- Exercise: Each line of the data below must be given again exactly as written.

Collected data entries:
____________

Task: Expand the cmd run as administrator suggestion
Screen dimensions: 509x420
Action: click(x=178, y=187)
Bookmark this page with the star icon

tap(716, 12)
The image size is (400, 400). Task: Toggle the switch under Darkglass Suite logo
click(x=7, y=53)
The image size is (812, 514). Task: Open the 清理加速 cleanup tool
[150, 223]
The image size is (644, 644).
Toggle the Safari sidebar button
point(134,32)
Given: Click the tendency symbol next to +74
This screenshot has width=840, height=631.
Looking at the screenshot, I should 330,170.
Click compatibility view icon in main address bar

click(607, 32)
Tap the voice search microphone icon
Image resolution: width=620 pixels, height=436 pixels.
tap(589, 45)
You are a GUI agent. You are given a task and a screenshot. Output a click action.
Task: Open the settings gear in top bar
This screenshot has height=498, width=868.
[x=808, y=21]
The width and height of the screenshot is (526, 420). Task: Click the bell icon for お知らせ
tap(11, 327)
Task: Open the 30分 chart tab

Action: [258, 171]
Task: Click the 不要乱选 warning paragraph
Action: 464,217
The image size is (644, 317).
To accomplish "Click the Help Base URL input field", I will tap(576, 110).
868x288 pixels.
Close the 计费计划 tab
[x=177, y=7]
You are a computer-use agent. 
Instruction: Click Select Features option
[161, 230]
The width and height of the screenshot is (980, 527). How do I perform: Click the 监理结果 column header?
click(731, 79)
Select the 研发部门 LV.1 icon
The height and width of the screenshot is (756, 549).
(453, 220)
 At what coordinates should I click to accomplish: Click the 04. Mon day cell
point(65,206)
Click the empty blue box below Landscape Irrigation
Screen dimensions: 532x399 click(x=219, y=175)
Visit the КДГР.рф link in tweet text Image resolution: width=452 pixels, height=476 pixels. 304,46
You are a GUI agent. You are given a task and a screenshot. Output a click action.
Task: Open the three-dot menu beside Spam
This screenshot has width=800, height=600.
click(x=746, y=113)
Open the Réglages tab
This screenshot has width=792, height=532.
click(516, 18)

____________

- Solution to the problem:
Task: Expand the cmd run as administrator suggestion
Screen dimensions: 509x420
Action: click(x=178, y=187)
Bookmark this page with the star icon

tap(716, 12)
The image size is (400, 400). Task: Toggle the switch under Darkglass Suite logo
click(x=7, y=53)
The image size is (812, 514). Task: Open the 清理加速 cleanup tool
[150, 223]
The image size is (644, 644).
Toggle the Safari sidebar button
point(134,32)
Given: Click the tendency symbol next to +74
This screenshot has width=840, height=631.
Looking at the screenshot, I should 330,170.
Click compatibility view icon in main address bar

click(607, 32)
Tap the voice search microphone icon
Image resolution: width=620 pixels, height=436 pixels.
tap(589, 45)
You are a GUI agent. You are given a task and a screenshot. Output a click action.
Task: Open the settings gear in top bar
This screenshot has height=498, width=868.
[x=808, y=21]
The width and height of the screenshot is (526, 420). Task: Click the bell icon for お知らせ
tap(11, 327)
Task: Open the 30分 chart tab

Action: [258, 171]
Task: Click the 不要乱选 warning paragraph
Action: 464,217
The image size is (644, 317).
To accomplish "Click the Help Base URL input field", I will tap(576, 110).
868x288 pixels.
Close the 计费计划 tab
[x=177, y=7]
You are a computer-use agent. 
Instruction: Click Select Features option
[161, 230]
The width and height of the screenshot is (980, 527). How do I perform: Click the 监理结果 column header?
click(731, 79)
Select the 研发部门 LV.1 icon
The height and width of the screenshot is (756, 549).
(453, 220)
 At what coordinates should I click to accomplish: Click the 04. Mon day cell
point(65,206)
Click the empty blue box below Landscape Irrigation
Screen dimensions: 532x399 click(x=219, y=175)
Visit the КДГР.рф link in tweet text Image resolution: width=452 pixels, height=476 pixels. 304,46
You are a GUI agent. You are given a task and a screenshot. Output a click action.
Task: Open the three-dot menu beside Spam
This screenshot has width=800, height=600.
click(x=746, y=113)
Open the Réglages tab
This screenshot has width=792, height=532.
click(516, 18)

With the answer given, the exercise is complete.